Extract the line that contains "Given: Open Max Mustermann's profile picture" and every line after it through the end of the records below, exactly as written, leaving out any pictures.

+++ Data for analysis

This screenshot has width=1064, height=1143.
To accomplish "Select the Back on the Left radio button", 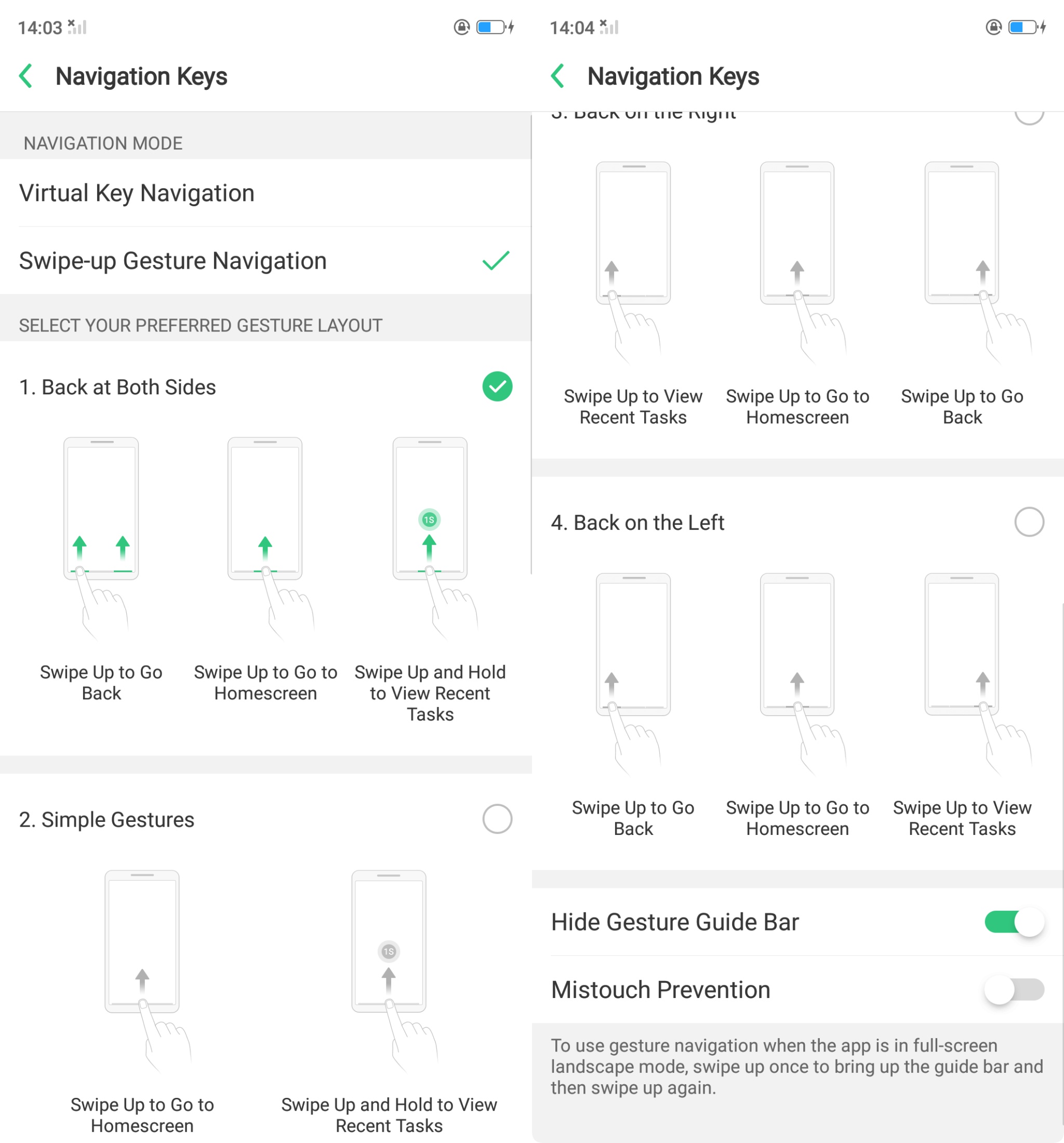I will point(1029,522).
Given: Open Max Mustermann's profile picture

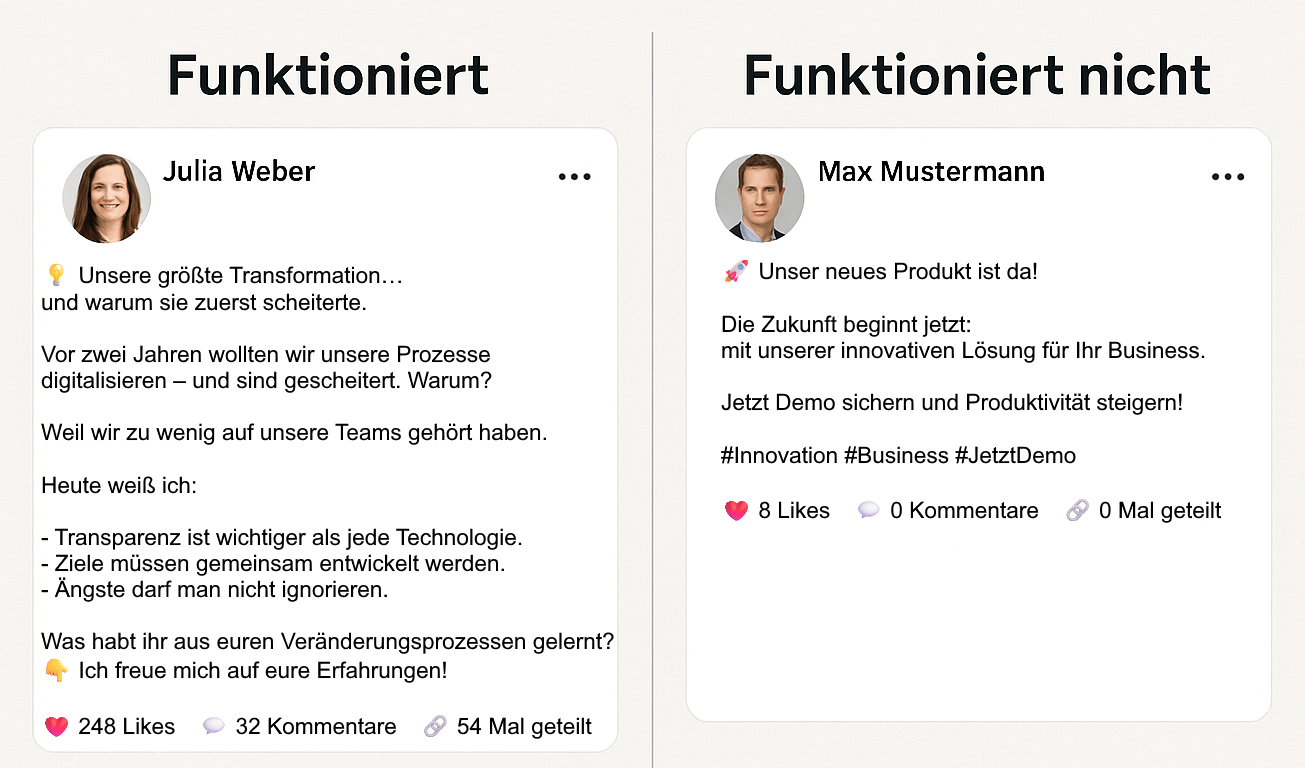Looking at the screenshot, I should pos(759,198).
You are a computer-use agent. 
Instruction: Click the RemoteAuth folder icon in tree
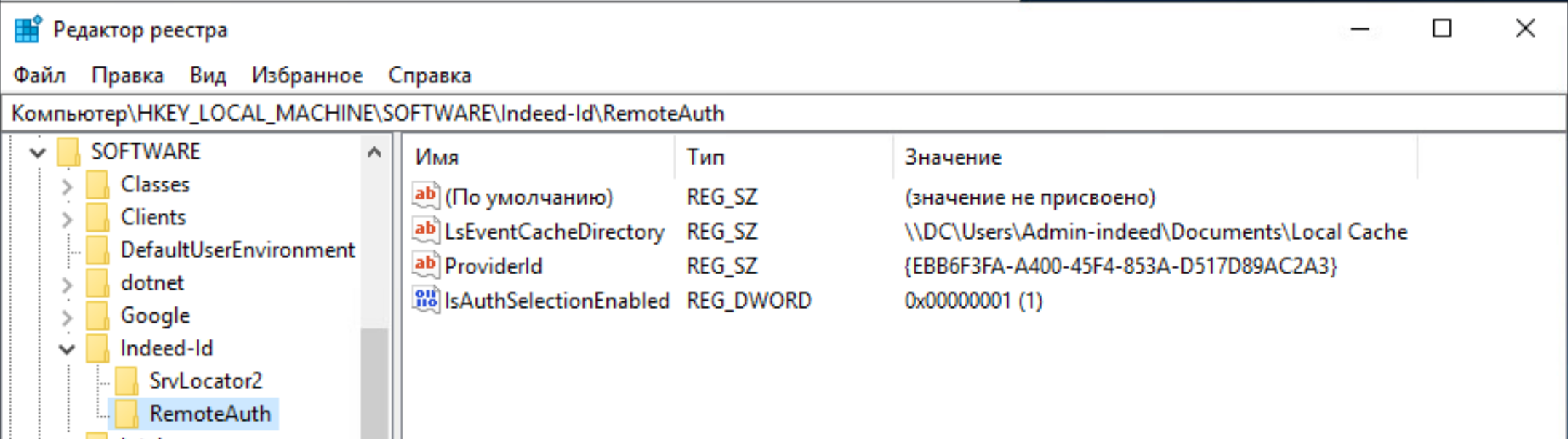coord(127,414)
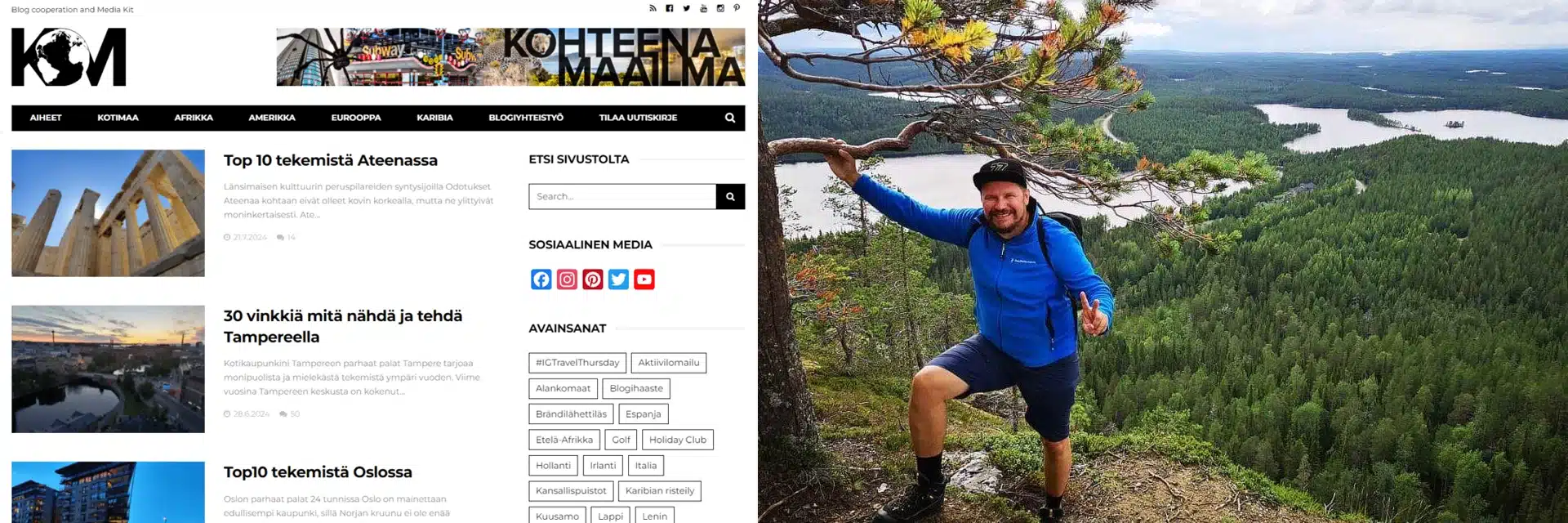The image size is (1568, 523).
Task: Select TILAA UUTISKIRJE in navigation
Action: 638,118
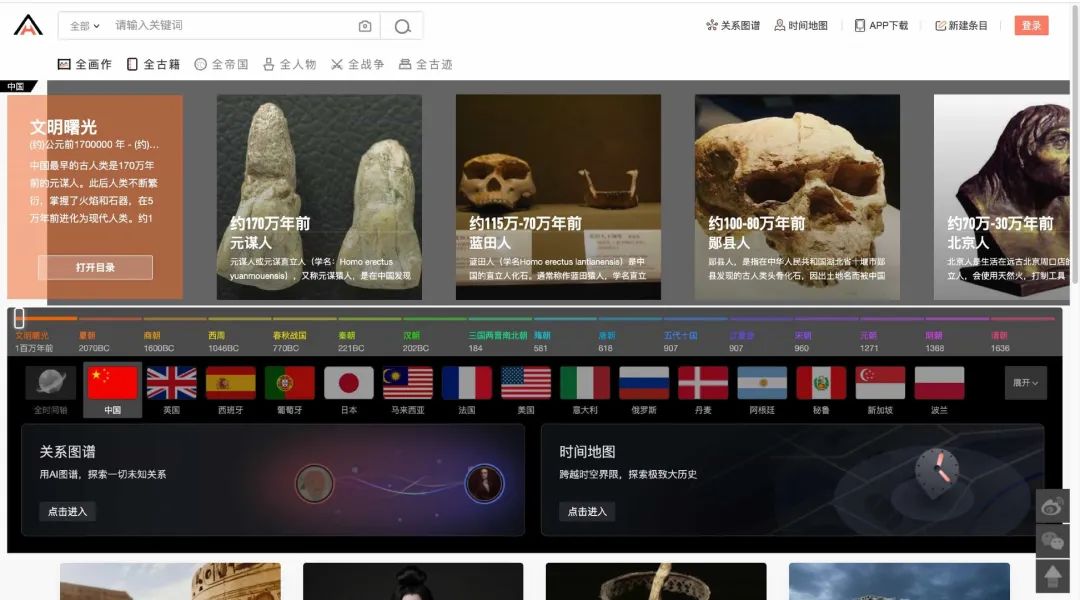Viewport: 1080px width, 600px height.
Task: Open 时间地图 in the top bar
Action: pos(800,25)
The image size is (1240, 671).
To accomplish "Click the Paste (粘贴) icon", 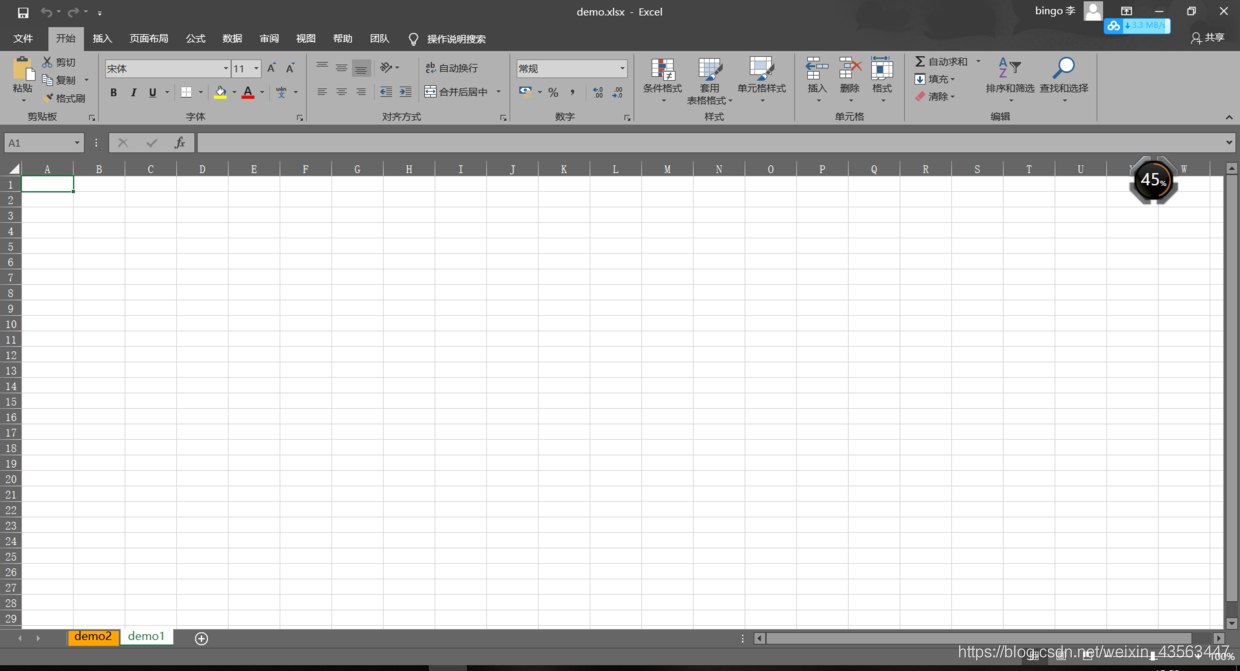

++++++

_Written answer_.
Given: Open Max Mustermann's profile picture

Looking at the screenshot, I should pos(759,198).
You are a computer-use agent. 
Instruction: Click the RemoteAuth folder icon in tree
coord(127,414)
The image size is (1568, 523).
Task: Select TILAA UUTISKIRJE in navigation
Action: 638,118
Viewport: 1080px width, 600px height.
Task: Open 时间地图 in the top bar
Action: pos(800,25)
The image size is (1240, 671).
To accomplish "Click the Paste (粘贴) icon", 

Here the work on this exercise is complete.